▸ Task item
The whole answer is the data below, retyped exactly.

++++ Study material

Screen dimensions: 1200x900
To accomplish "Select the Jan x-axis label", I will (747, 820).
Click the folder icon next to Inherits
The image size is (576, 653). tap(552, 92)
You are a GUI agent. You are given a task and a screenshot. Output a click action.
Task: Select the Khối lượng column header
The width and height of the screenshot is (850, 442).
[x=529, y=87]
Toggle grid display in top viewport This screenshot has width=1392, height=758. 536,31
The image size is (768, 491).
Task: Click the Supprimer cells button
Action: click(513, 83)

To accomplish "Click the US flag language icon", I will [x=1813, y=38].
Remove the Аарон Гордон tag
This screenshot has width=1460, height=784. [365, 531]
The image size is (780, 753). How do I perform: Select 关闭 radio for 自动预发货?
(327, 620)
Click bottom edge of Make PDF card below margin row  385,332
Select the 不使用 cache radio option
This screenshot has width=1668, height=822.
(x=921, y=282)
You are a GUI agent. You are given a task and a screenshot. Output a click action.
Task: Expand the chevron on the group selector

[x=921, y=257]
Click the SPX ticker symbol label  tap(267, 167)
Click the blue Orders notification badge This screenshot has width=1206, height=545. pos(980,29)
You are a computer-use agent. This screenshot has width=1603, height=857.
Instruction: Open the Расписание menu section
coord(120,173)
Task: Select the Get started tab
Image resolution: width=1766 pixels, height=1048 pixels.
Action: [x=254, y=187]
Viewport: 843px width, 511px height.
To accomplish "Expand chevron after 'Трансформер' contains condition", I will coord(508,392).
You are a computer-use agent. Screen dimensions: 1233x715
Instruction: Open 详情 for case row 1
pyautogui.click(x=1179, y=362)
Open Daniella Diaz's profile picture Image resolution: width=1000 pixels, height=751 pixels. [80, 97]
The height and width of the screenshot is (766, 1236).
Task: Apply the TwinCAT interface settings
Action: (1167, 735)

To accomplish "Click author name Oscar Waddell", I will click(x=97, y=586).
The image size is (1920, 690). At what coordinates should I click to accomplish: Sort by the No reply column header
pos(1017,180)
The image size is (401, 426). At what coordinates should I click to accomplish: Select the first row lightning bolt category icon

++++++++

▸ Response for this exercise
Screen dimensions: 1200x900
To accomplish "Select the Jan x-axis label", I will (747, 820).
Click the folder icon next to Inherits
The image size is (576, 653). tap(552, 92)
You are a GUI agent. You are given a task and a screenshot. Output a click action.
Task: Select the Khối lượng column header
The width and height of the screenshot is (850, 442).
[x=529, y=87]
Toggle grid display in top viewport This screenshot has width=1392, height=758. 536,31
The image size is (768, 491).
Task: Click the Supprimer cells button
Action: click(513, 83)

To accomplish "Click the US flag language icon", I will [x=1813, y=38].
Remove the Аарон Гордон tag
This screenshot has width=1460, height=784. [365, 531]
The image size is (780, 753). How do I perform: Select 关闭 radio for 自动预发货?
(327, 620)
Click bottom edge of Make PDF card below margin row  385,332
Select the 不使用 cache radio option
This screenshot has width=1668, height=822.
(x=921, y=282)
You are a GUI agent. You are given a task and a screenshot. Output a click action.
Task: Expand the chevron on the group selector

[x=921, y=257]
Click the SPX ticker symbol label  tap(267, 167)
Click the blue Orders notification badge This screenshot has width=1206, height=545. pos(980,29)
You are a computer-use agent. This screenshot has width=1603, height=857.
Instruction: Open the Расписание menu section
coord(120,173)
Task: Select the Get started tab
Image resolution: width=1766 pixels, height=1048 pixels.
Action: [x=254, y=187]
Viewport: 843px width, 511px height.
To accomplish "Expand chevron after 'Трансформер' contains condition", I will coord(508,392).
You are a computer-use agent. Screen dimensions: 1233x715
Instruction: Open 详情 for case row 1
pyautogui.click(x=1179, y=362)
Open Daniella Diaz's profile picture Image resolution: width=1000 pixels, height=751 pixels. [80, 97]
The height and width of the screenshot is (766, 1236).
Task: Apply the TwinCAT interface settings
Action: (1167, 735)

To accomplish "Click author name Oscar Waddell", I will click(x=97, y=586).
The image size is (1920, 690). At what coordinates should I click to accomplish: Sort by the No reply column header
pos(1017,180)
The image size is (401, 426). At what coordinates should I click to accomplish: Select the first row lightning bolt category icon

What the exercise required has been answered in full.